Tarefa proposta 1: Reproduza fielmente o trecho do texto sobre as manilhas e os cascavéis dos portugueses, de "E, com eles, u’a" a "Manilhas egípcias.".
Tarefa proposta 2: Dê continuidade ao texto sobre as manilhas e os cascavéis dos portugueses, prosseguindo a partir da última frase apresentada.

Texto:

E, com eles, u’a muito grande e rica mourisca retorta, em que vinham duzentos homens tintos de negro, muito grande bailadores, todos cheios de grossas manilhas pelos braços e pernas douradas, que cuidavam que eram d’ouro, e cheios de cascavéis dourados, e muito bem concertados, coisa muito bem feita…”

Manilhas egípcias.

ENGANAÇÕES

Bem antes de Cabral, e de modo a iludir os nativos, os portugueses usaram e abusaram dos cascavéis, mas também das manilhas e dos barretes vermelhos. Para início de qualquer diálogo, as peças estavam sempre à mão, prontas para convencer mais que as palavras. Nesse sentido, uma lembrança vem de Vasco da Gama, durante sua descoberta do Caminho das Índias. Está no relato da viagem: 

Ano de 1497 — “Em 25 dias do […] mês de novembro, um sábado à tarde […] entramos em Angra de São Brás*, onde estivemos por treze dias […] Na sexta-feira seguinte, […] vieram cerca de 90 homens pardos […] eles andavam ao longo da praia, alguns trepados em outeiros**. — * Na região do Cabo da Boa Esperança. / ** Outeiro: pequena elevação.

Informações fornecidas:
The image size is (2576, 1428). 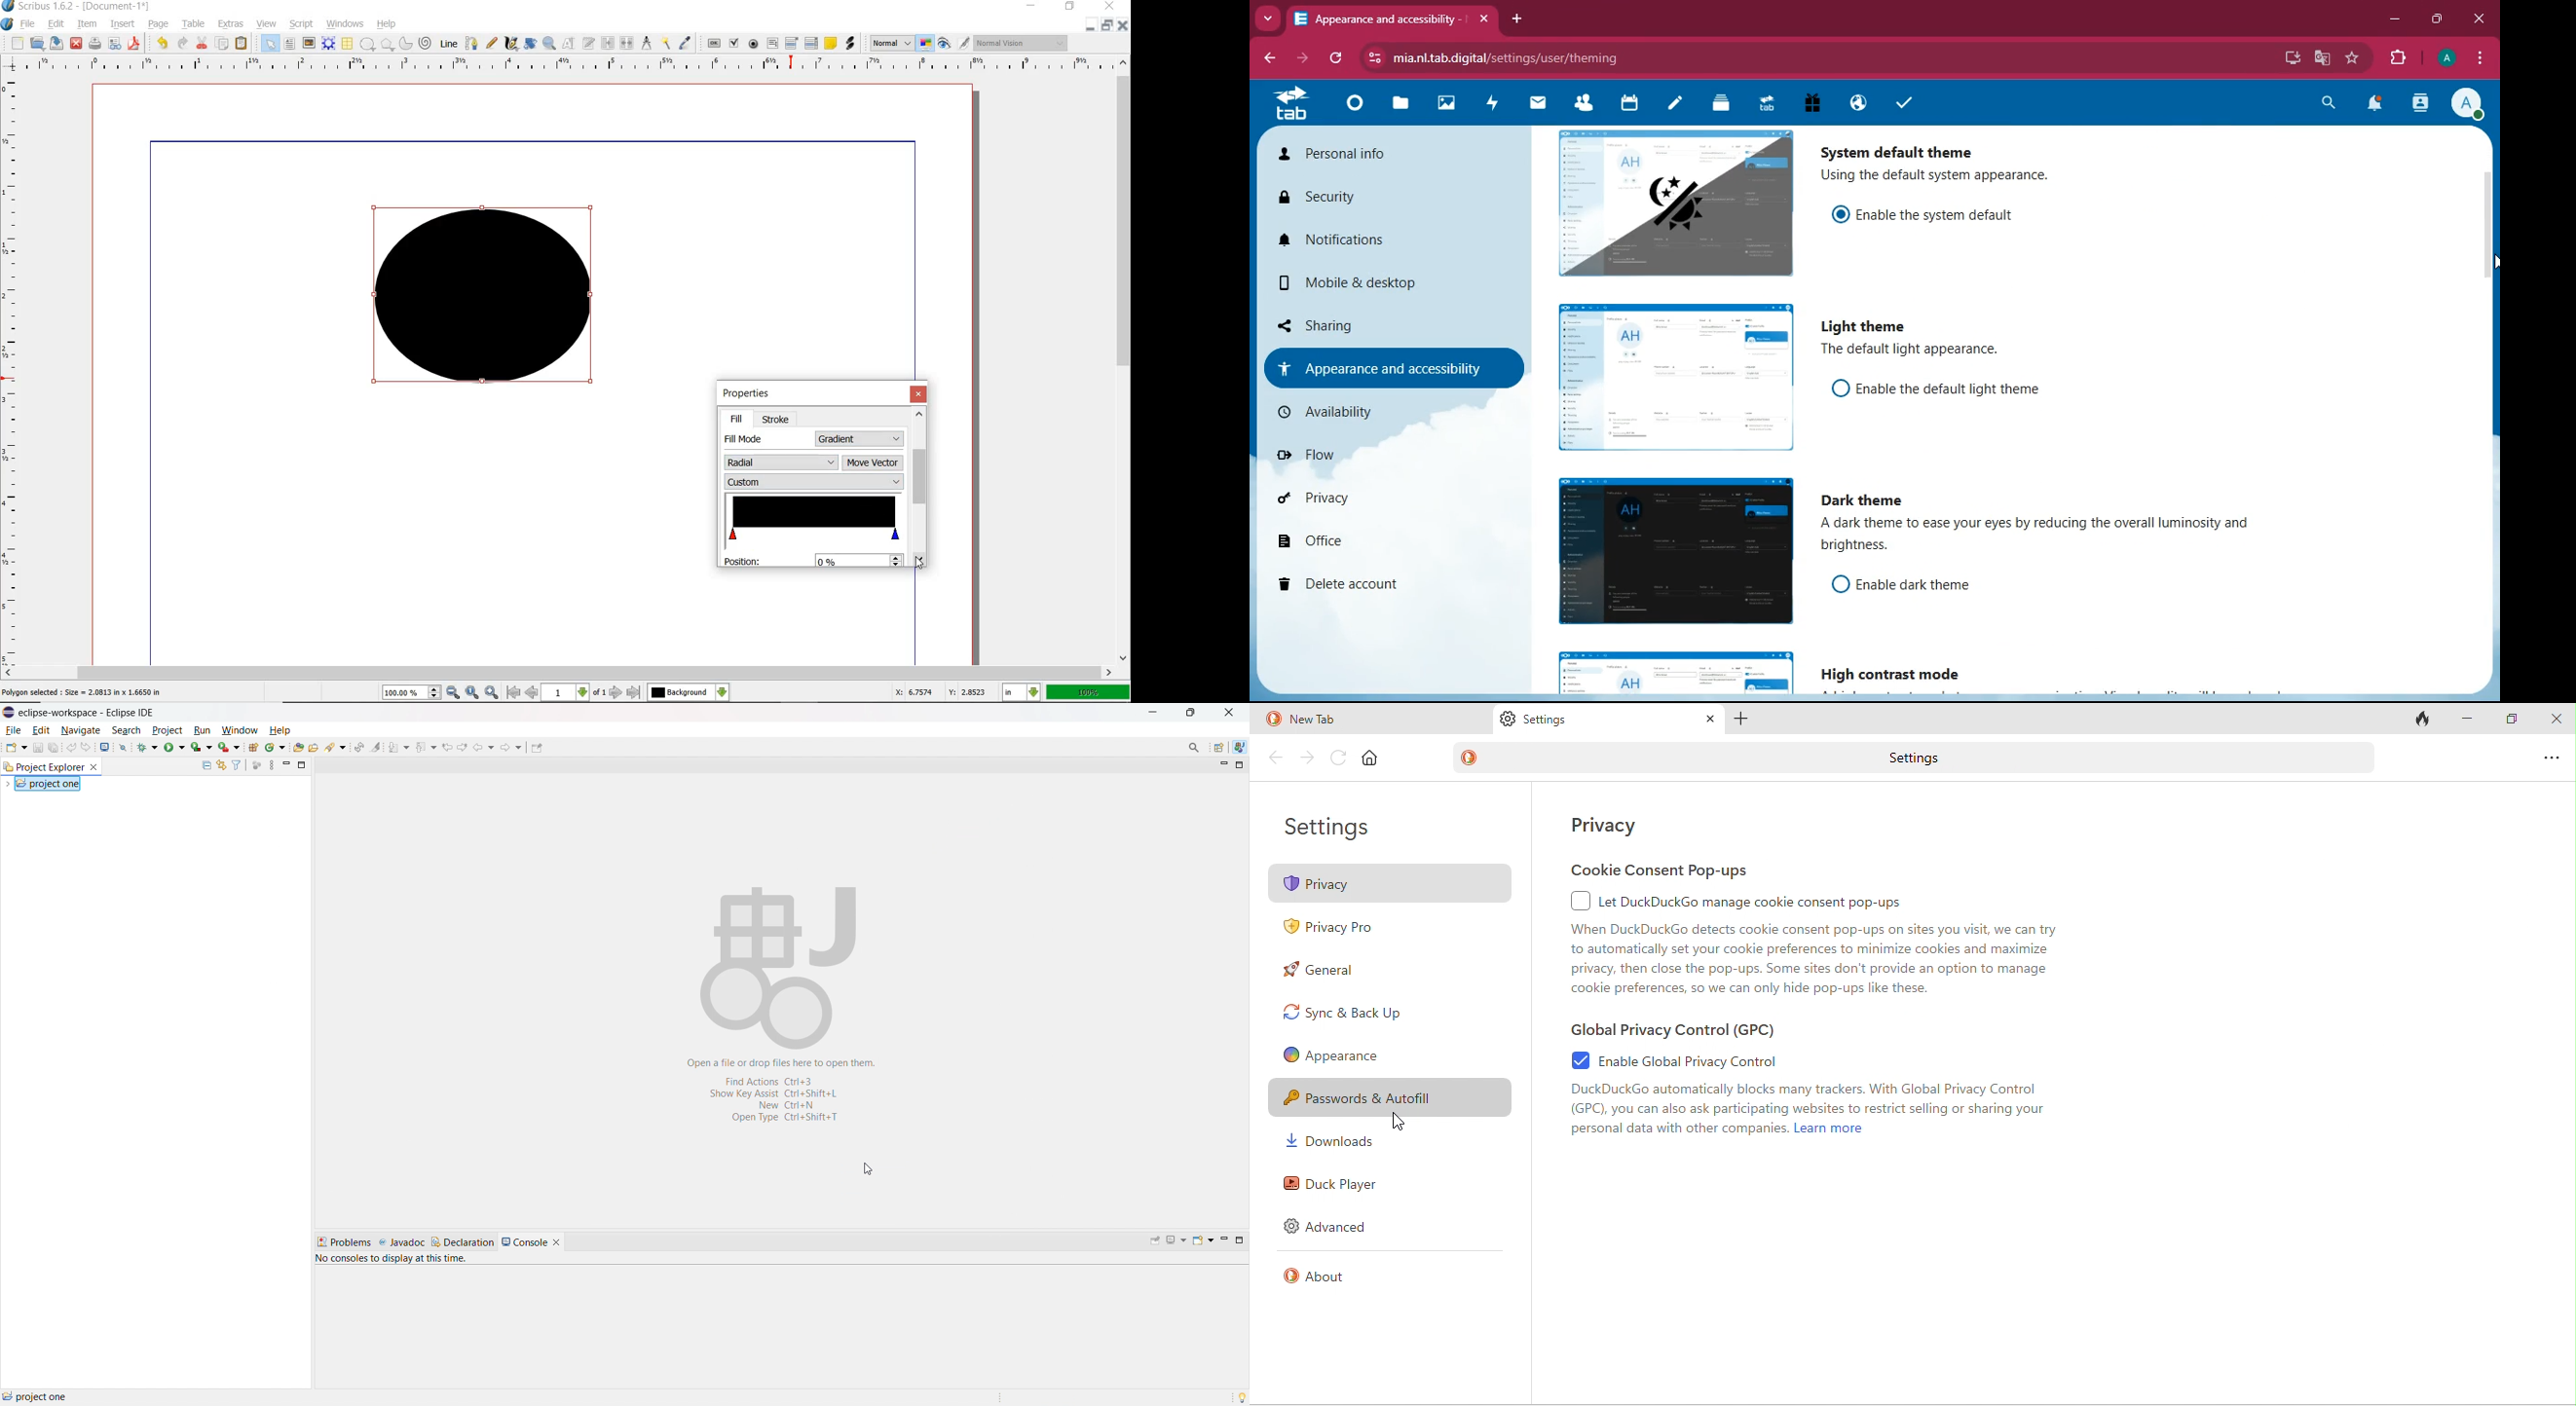 I want to click on CLOSE, so click(x=1109, y=6).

Resposta 1:
E, com eles, u’a muito grande e rica mourisca retorta, em que vinham duzentos homens tintos de negro, muito grande bailadores, todos cheios de grossas manilhas pelos braços e pernas douradas, que cuidavam que eram d’ouro, e cheios de cascavéis dourados, e muito bem concertados, coisa muito bem feita…”

Manilhas egípcias.

Resposta 2:
[…] e, quando os vimos, fomos em terra […] e, […] o Capitão-Mor lhes lançara cascavéis […], e eles os tomaram, e não somente […] os que eram lançados, mas vieram tomá-los das mãos do Capitão-Mor. […] do que ficamos muito maravilhados […]

Noutro momento, no mesmo dia 25 e um pouco mais longe, houve mais um contato com os nativos. Assim consta no Diário:

“E o Capitão-Mor mandou então que os apartassem e que viessem um ou dois deles, e isto por acenos. E àqueles que vieram (vieram à bordo) o Capitão lhes deu cascavéis e barretes vermelhos, e eles nos deram manilhas de marfim que traziam nos braços, porque nessa terra, segundo nos parece, há muitos elefantes e nós achávamos o estrabo (excremento) deles bem em frente da aguada onde vinham beber.

COM EMOÇÃO

Em 1553, tocado pelo evento da Descoberta do Caminho das Índias, Camões repetiu a mesma viagem e, daí, empenhou-se em escrever os Luzíadas(3). Numa passagem, narra a mesma experiência que havia lido no diário de Vasco da Gama, assim:

Mando mostrar-lhe peças mais somenos:
Contas de cristalino transparente, 
Alguns soantes cascavéis pequenos,
Um barrete vermelho, cor contente.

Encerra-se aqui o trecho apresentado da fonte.